Looks like a nice old arn find! My only old iron is a WWII era Walker Turner WT900 drill press in perfect working order. Battleship grey paint...I may have to get a pic of it and post for an 'old arn' thread.

Reactions: Like 1


----------



## justallan (Sep 10, 2014)

Last year I made a rocking horse/airplane for toys for tots and all I had was a hand-me-down bandsaw that, although was better than nothing, just wasn't up to par in my mind.
I've had folks that want them and now I can make them a lot easier. The little bandsaw shall be passed on to another beginner.

Reactions: Like 1 | Way Cool 5


----------



## woodtickgreg (Sep 10, 2014)

TimR said:


> Looks like a nice old arn find! My only old iron is a WWII era Walker Turner WT900 drill press in perfect working order. Battleship grey paint...I may have to get a pic of it and post for an 'old arn' thread.

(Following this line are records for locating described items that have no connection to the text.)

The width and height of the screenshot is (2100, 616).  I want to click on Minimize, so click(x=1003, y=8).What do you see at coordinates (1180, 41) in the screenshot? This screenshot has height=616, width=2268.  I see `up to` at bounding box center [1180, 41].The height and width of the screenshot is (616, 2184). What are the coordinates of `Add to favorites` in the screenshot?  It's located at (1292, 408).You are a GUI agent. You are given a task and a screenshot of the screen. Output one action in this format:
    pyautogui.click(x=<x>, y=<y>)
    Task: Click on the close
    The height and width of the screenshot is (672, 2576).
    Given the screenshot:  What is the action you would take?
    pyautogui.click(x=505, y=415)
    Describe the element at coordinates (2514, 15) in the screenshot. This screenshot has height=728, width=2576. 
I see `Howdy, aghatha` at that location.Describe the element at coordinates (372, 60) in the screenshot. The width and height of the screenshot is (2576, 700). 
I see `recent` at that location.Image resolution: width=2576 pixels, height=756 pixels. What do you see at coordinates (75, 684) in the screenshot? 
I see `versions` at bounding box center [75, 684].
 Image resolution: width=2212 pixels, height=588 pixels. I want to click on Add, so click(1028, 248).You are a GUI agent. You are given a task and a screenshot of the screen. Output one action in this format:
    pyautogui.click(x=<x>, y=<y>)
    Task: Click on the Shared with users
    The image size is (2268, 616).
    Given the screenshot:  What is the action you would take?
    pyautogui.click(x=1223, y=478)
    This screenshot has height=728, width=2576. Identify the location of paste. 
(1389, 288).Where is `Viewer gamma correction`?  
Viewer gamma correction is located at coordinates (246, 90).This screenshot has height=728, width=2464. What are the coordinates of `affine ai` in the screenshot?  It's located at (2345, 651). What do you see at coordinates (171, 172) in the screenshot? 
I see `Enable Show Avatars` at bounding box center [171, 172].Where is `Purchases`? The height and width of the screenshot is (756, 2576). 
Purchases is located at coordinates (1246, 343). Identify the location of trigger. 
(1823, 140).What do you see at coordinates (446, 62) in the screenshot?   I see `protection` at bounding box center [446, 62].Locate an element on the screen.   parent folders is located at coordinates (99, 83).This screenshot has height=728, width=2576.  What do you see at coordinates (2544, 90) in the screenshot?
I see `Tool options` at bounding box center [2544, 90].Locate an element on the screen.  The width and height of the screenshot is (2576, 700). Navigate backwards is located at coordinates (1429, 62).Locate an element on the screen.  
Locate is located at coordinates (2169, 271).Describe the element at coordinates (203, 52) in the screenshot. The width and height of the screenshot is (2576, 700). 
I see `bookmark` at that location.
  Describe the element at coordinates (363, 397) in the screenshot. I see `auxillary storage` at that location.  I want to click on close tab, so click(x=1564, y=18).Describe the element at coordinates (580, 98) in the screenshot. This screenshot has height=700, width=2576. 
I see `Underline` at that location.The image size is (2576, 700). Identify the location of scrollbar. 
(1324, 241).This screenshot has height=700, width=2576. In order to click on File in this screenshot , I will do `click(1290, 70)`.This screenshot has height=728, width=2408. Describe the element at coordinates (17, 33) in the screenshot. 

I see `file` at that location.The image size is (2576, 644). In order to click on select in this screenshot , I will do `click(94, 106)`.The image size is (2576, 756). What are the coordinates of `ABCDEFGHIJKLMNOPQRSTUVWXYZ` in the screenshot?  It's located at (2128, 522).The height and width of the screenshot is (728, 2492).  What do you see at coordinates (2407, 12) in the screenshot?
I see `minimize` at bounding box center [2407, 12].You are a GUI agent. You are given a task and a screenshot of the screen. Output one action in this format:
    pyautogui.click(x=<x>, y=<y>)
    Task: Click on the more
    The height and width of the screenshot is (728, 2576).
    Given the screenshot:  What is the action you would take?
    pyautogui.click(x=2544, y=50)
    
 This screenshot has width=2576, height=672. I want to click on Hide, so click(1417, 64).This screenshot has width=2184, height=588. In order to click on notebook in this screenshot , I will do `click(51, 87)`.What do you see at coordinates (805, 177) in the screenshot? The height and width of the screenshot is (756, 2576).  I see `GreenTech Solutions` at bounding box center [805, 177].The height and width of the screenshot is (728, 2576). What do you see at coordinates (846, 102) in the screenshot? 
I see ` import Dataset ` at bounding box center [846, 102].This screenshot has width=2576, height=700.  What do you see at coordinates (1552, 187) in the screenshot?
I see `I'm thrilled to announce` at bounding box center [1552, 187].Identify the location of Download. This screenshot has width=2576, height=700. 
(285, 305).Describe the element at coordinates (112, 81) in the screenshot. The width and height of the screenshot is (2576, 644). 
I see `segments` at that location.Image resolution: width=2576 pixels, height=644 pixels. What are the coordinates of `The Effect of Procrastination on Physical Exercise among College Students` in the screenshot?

we have a show us your old iron thread, post that drill press for all to see. I'd like to see it.


----------



## woodtickgreg (Sep 10, 2014)

Allan, A little elbow grease and she will serve you well. clean up that table and wax it up. Cool find.

Reactions: Like 1


----------



## Kevin (Sep 10, 2014)

Allan that's a cool rocking plane. I'm really impressed - you're a get-it-done kind of guy it is quite apparent.

Reactions: Thank You! 1


----------



## TimR (Sep 10, 2014)

woodtickgreg said:


> we have a show us your old iron thread, post that drill press for all to see. I'd like to see it.


Well shoot, I looked for the thread but couldn't find it... I don't want to further hijack this thread. I'll post it though and if we find the old iron thread, feed me to the dogs and move the thread!


----------